También formaban parte del caudal de propios los baldíos, que constituían la reserva territorial realenga de la que se valían los concejos para ampliar el patrimonio comunitario. Un usufructo que fue aprovechado en demasiadas ocasiones por los miembros de la oligarquía local, con vista a poseer suficientes propiedades para formar mayorazgo. Esta circunstancia se daba con frecuencia en las ciudades granadinas, de las que Marbella no era una excepción como se observa en la Residencia al concejo de 1517. En ella salen a colación las usurpaciones de baldíos por algunos regidores que habían disfrutado estas tierras bajo el pretexto de estar cercanas a sus predios, dejando de invertir el tercio de sus rentas en las obras públicas como estaba determinado.

En este contexto habría que preguntarse a cuánto ascendían las ganancias generadas por los recursos municipales, y cuáles eran los agujeros por donde se filtraba el dinero en una época como esta, asolada por unas alteraciones climatológicas que frenaban la producción de los campos y originaban crisis y carestías. Adversidades que conocemos por las crónicas de Bernáldez, el cura de los Palacios: el 11 de noviembre de 1485 comenzó a llover y no paró hasta el día de Navidad, «que nunca en este tiempo uvo sino dos o tres días en que escanpasse», de forma que «se perdieron muchos hombres e muchas haziendas; cayéronse infinitas casas e edificios; muriéronse infinitos ganados, mucha arboleda e viñas arrancadas».
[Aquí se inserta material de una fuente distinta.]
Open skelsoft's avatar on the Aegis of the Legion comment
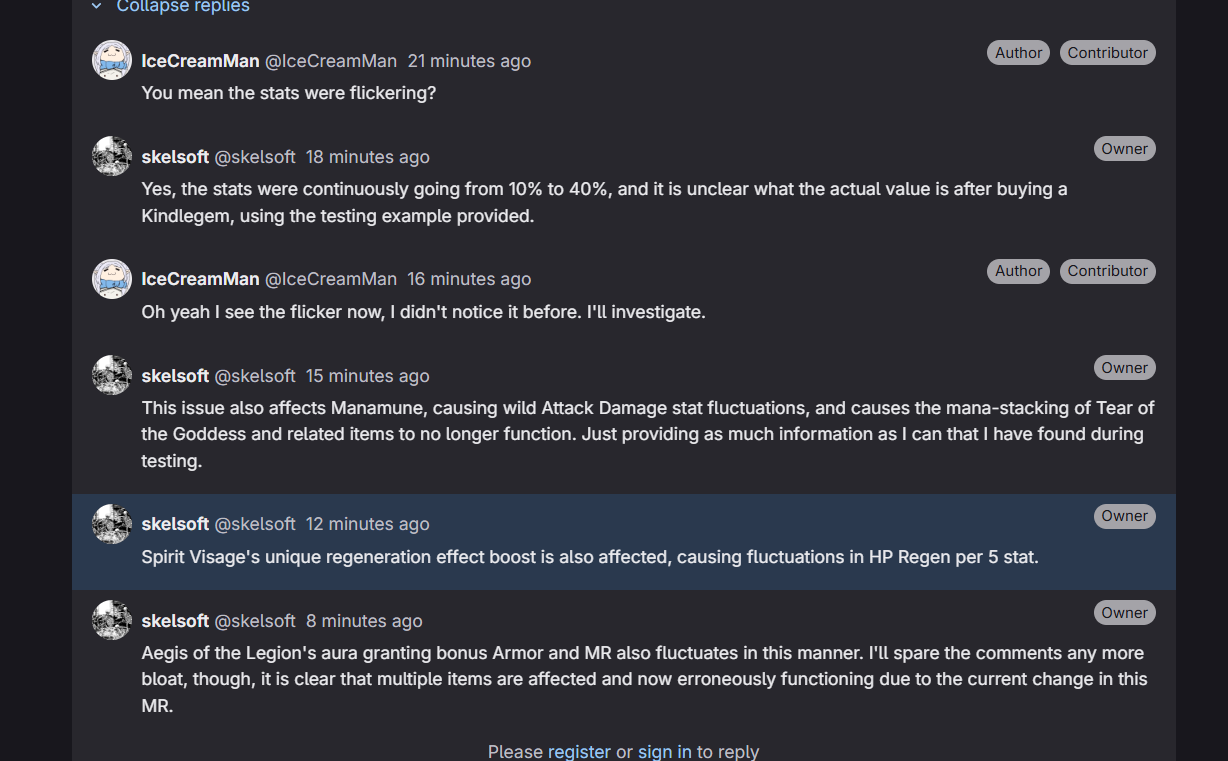Viewport: 1228px width, 761px height. (x=112, y=620)
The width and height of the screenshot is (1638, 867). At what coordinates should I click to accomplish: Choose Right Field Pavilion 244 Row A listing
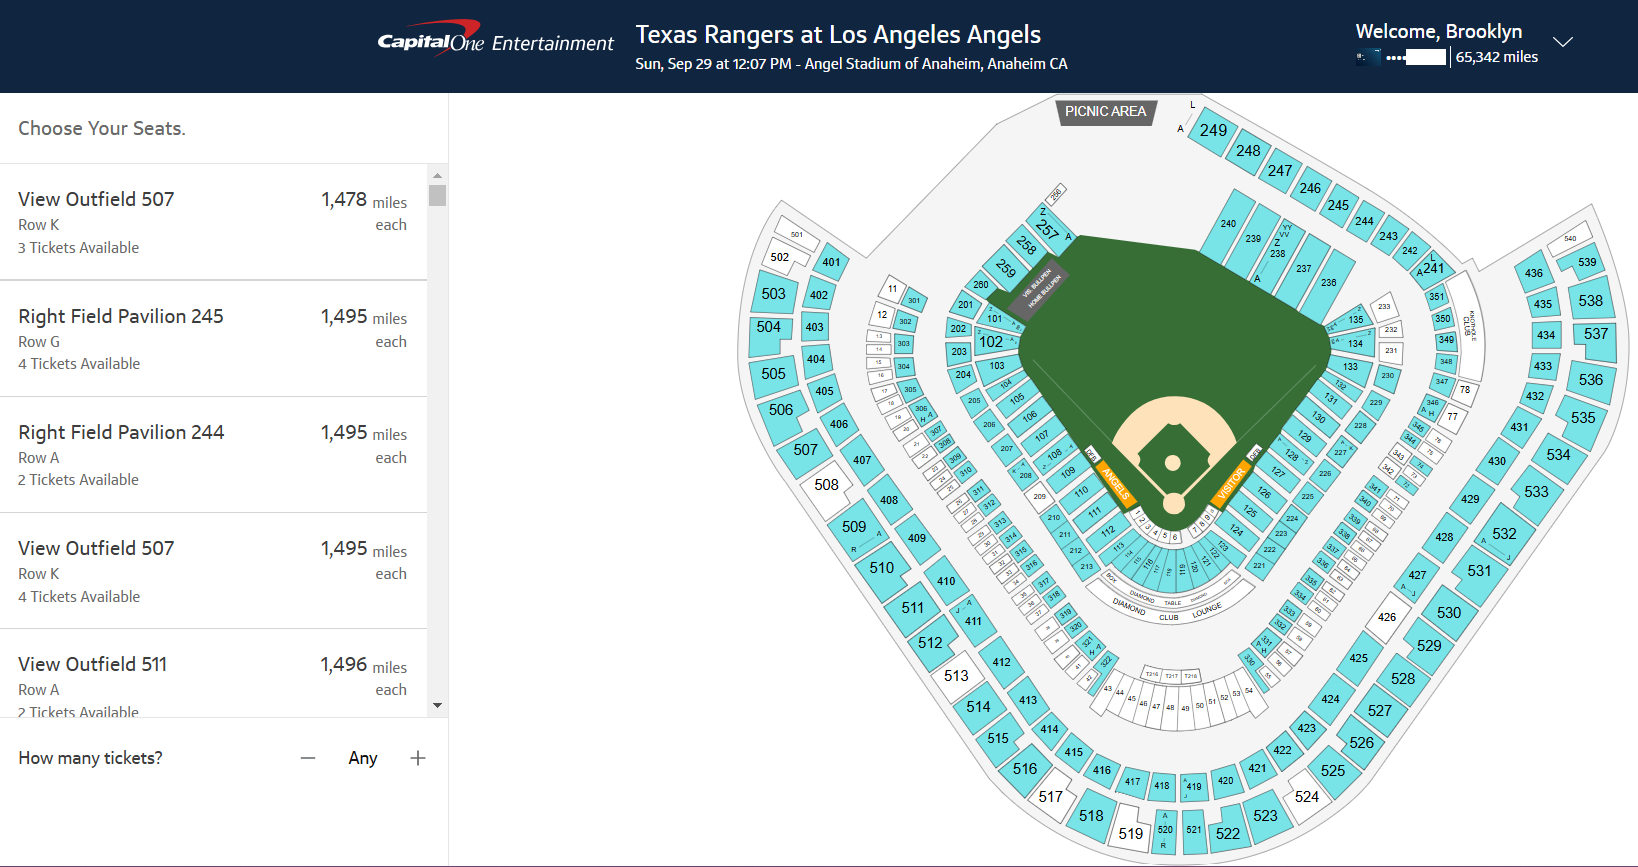point(212,455)
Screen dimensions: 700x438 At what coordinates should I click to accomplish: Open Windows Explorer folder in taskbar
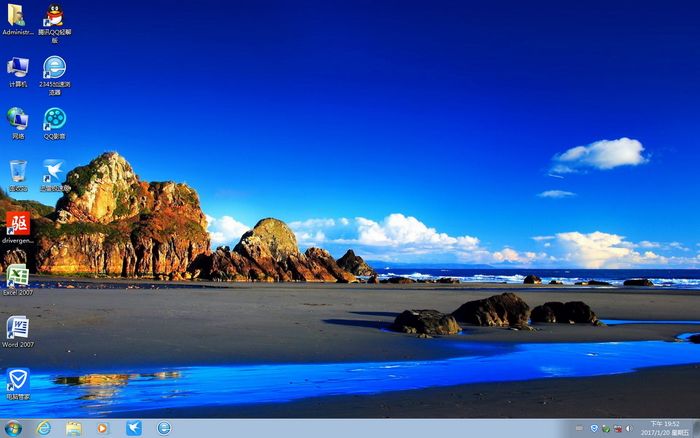tap(74, 428)
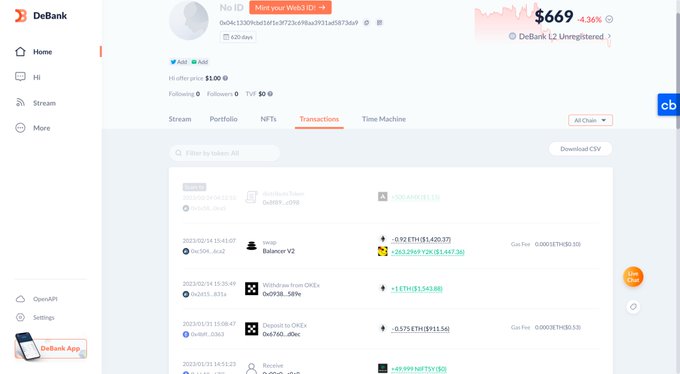Image resolution: width=680 pixels, height=374 pixels.
Task: Open the DeBank App banner
Action: [x=51, y=348]
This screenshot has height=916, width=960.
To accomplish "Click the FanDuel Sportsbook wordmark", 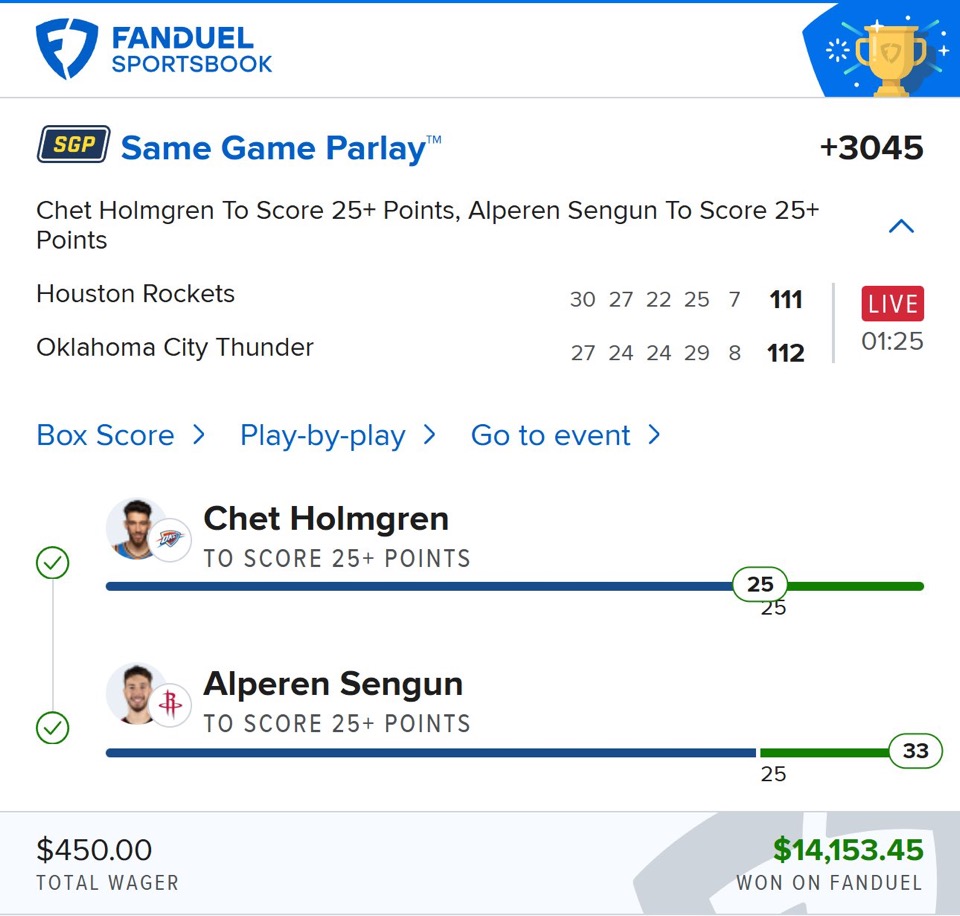I will coord(192,50).
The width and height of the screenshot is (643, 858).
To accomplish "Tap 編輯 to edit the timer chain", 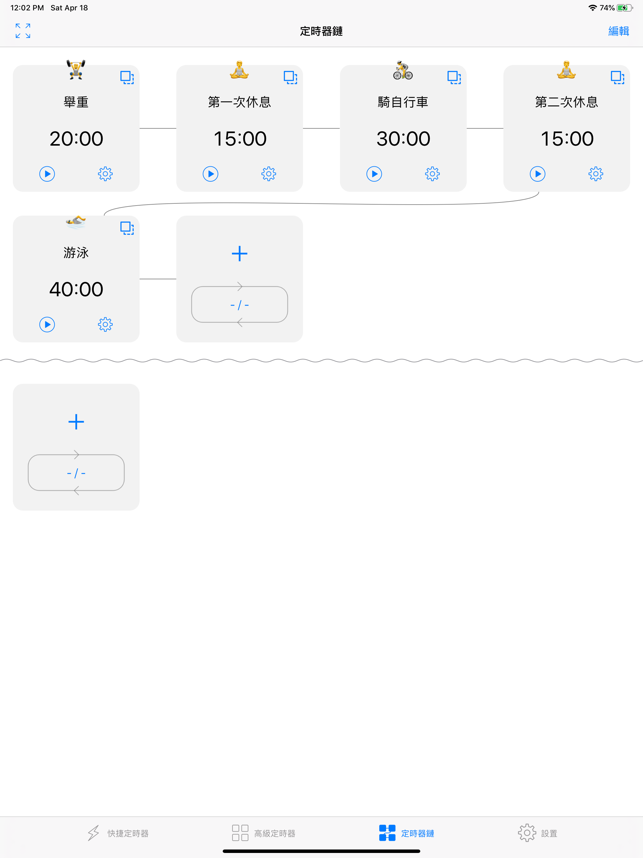I will tap(617, 31).
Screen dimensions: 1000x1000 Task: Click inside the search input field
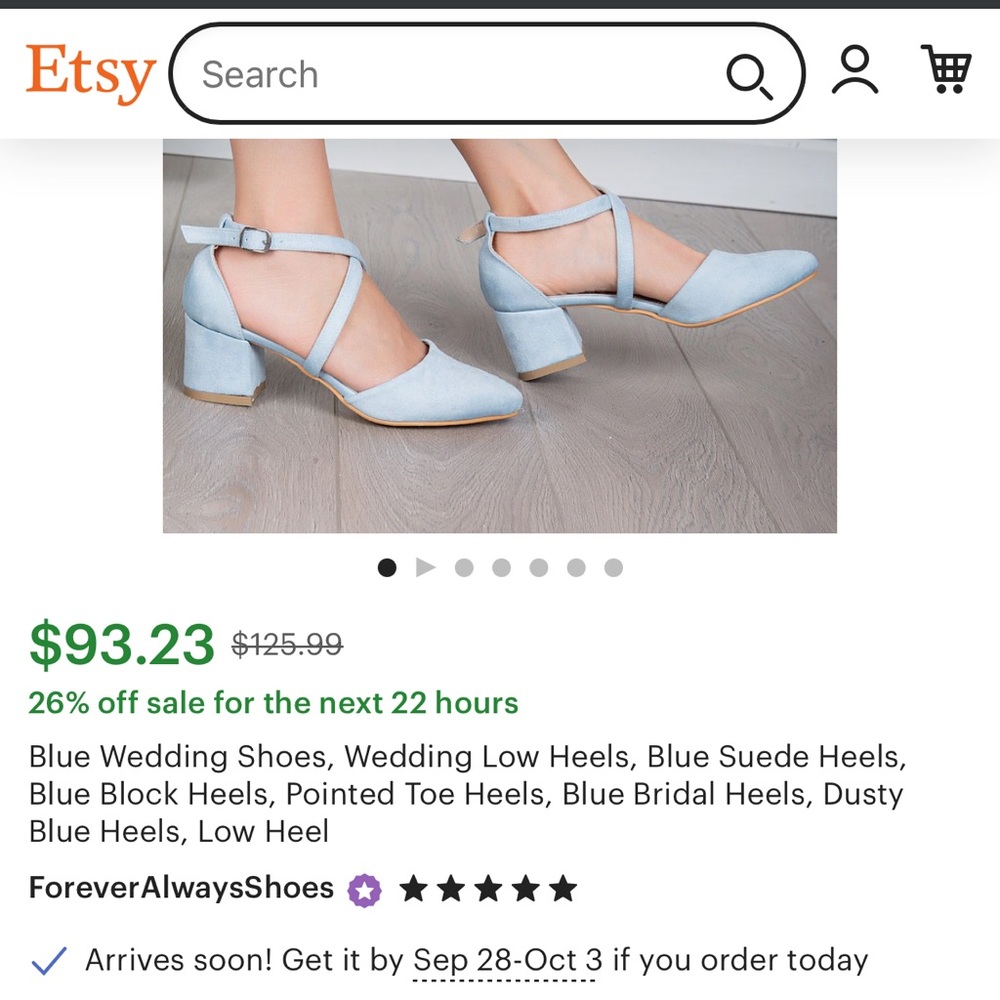[400, 75]
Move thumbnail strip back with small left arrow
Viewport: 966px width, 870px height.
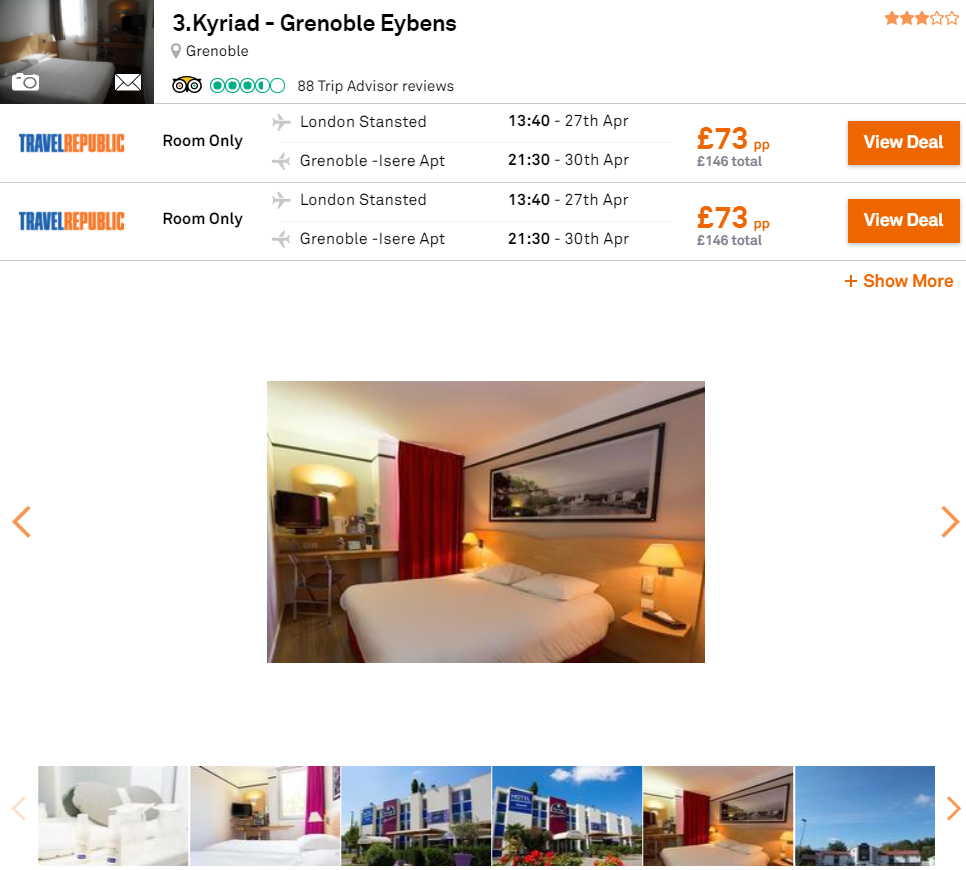click(x=19, y=808)
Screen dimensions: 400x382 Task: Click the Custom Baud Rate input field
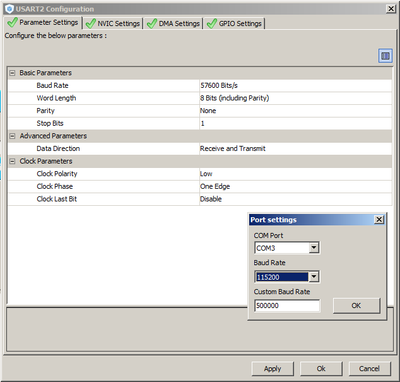coord(287,305)
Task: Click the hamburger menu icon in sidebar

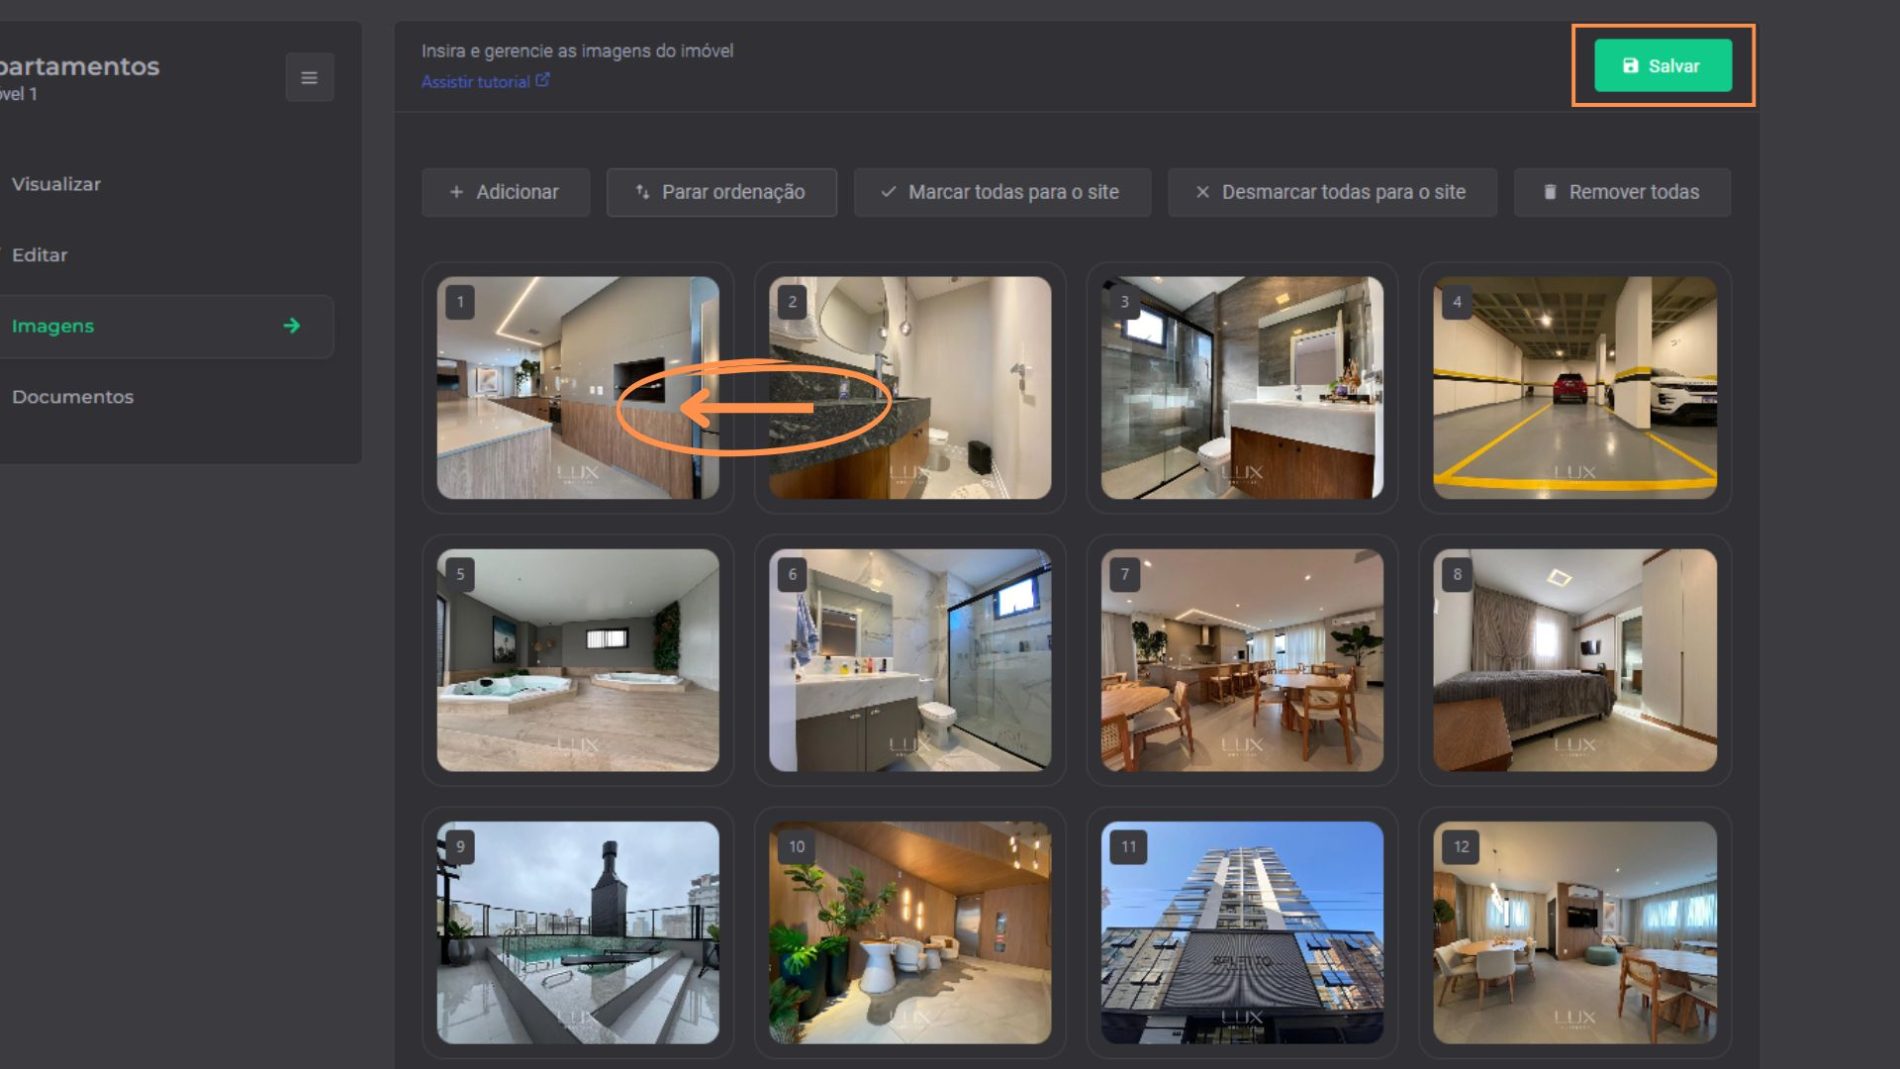Action: coord(309,77)
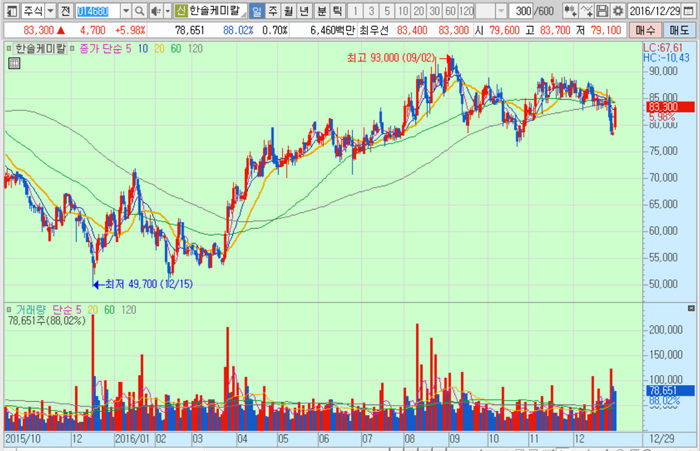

En esta comarca, que basaba su economía en la agricultura y especialmente en los cereales panificables, el acondicionamiento de la alhóndiga revestía carácter de urgencia. Sin embargo, su construcción se demoró más de la cuenta debido a la polémica surgida sobre la ubicación de los silos, «que los regidores lo hasen mal, por elegir a donde ellos quieren, y que alygan ombres que no son ábiles para ello». Finalmente, el edificio se erigió en la plaza pública, y albergó asimismo el pósito, un depósito de cereal abastecido por medio de cuotas obligatorias con el fin de prever futuras carestías y evitar el hambre. Ese cometido originó que se conociera como «el banco del pobre».